A medida envolve um quadro previsto de 470 vagas nas carreiras de 12h e 20h. Desse total, 400 correspondem ao cargo de médico com jornada de 12 horas e outras 70 ao de 20 horas.

Atualmente, conforme o documento, 168 vagas de 12h e 35 de 20h estão ocupadas por servidores com direito ao enquadramento. 

A principal mudança atinge os médicos de 12 horas. Parte dos profissionais relacionados no edital poderá optar pelo enquadramento no cargo de médico 24h, ampliando a carga horária semanal.

A implementação foi dividida em três etapas: há previsão de 33 vagas na primeira, outras 33 na segunda e 102 na terceira, esta última prevista a partir de 30 de dezembro de 2026. 

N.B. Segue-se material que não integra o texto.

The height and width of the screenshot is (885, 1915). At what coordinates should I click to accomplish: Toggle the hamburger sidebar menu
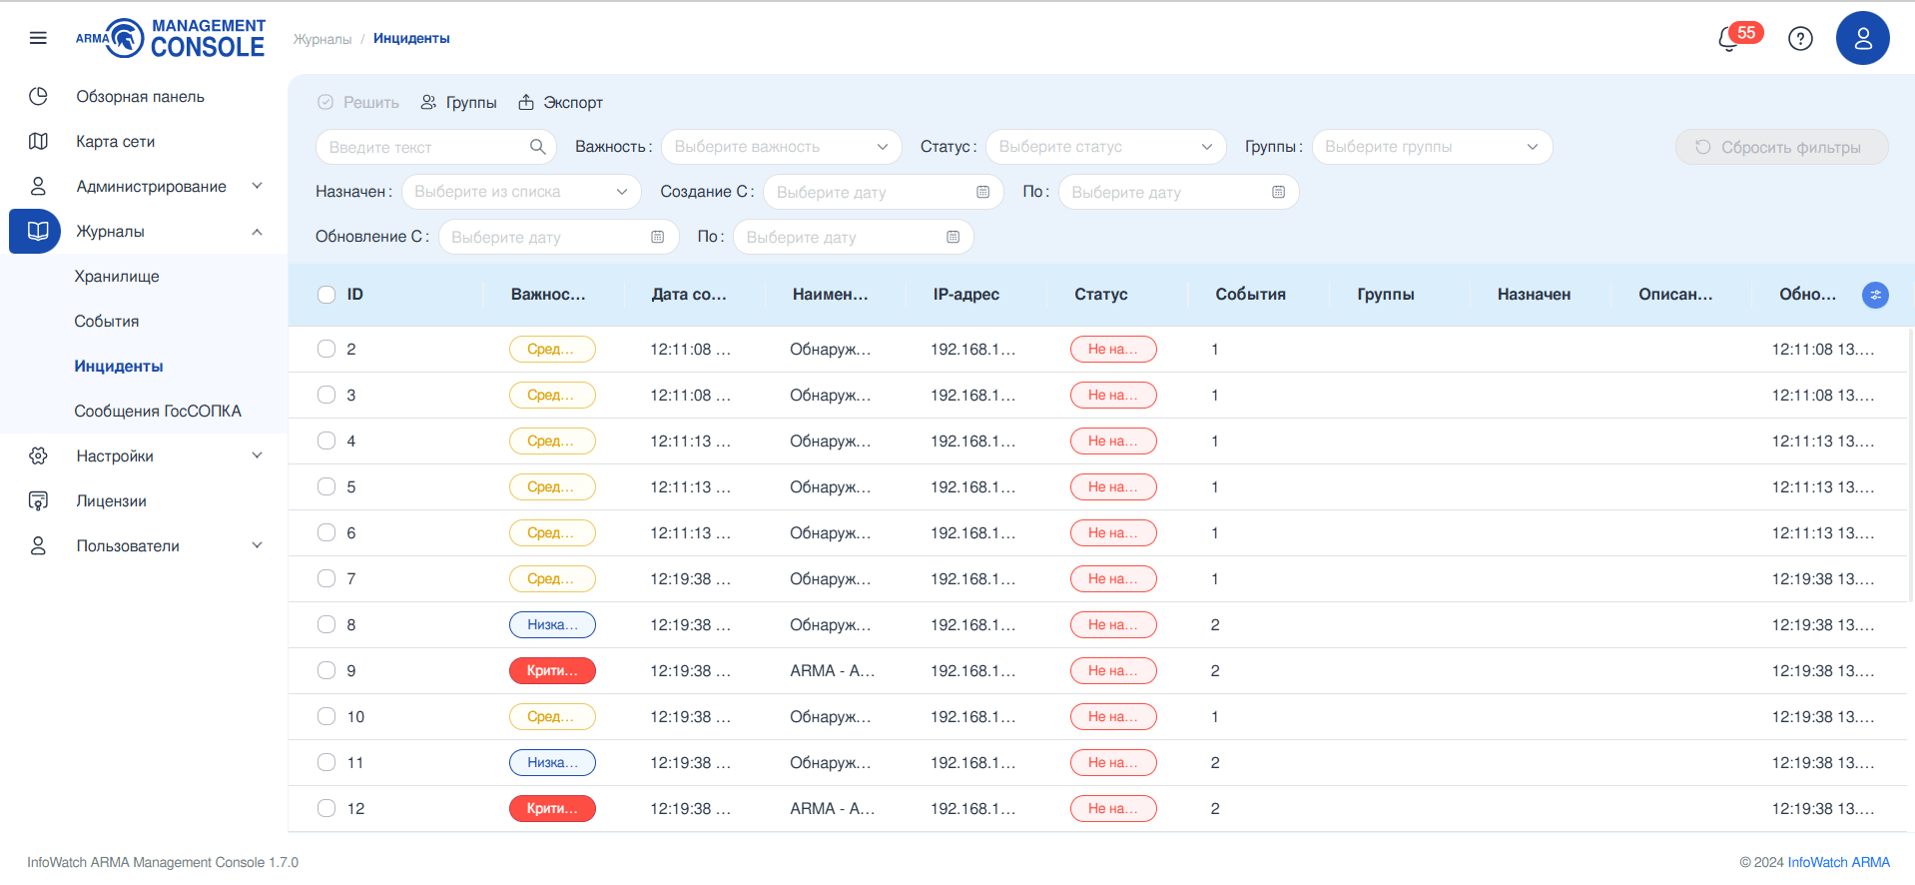(38, 38)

Na prática, a ampliação da jornada pode aumentar o número de horas de trabalho de médicos já vinculados à rede municipal, o que abre possibilidade de maior disponibilidade desses profissionais nos serviços de saúde.

O edital, porém, não detalha se a mudança resultará em aumento imediato do número de consultas, ampliação de horários nas unidades ou redução das filas de atendimento. Esses impactos dependerão de como a Prefeitura distribuirá a nova carga horária dos profissionais.

Diferentemente desse grupo, para os ocupantes do cargo de médico 20h a publicação estabelece o enquadramento no cargo de 24h, com posterior extinção da antiga jornada. O edital aponta 70 vagas previstas para a carreira de 20 horas, das quais 35 estão atualmente ocupadas. 

Na prática, a publicação coloca em andamento uma transição prevista na legislação municipal para modificar a composição das jornadas médicas da rede. No caso dos profissionais de 12h, a adesão ao enquadramento depende da opção do servidor incluído nas condições estabelecidas pelo edital.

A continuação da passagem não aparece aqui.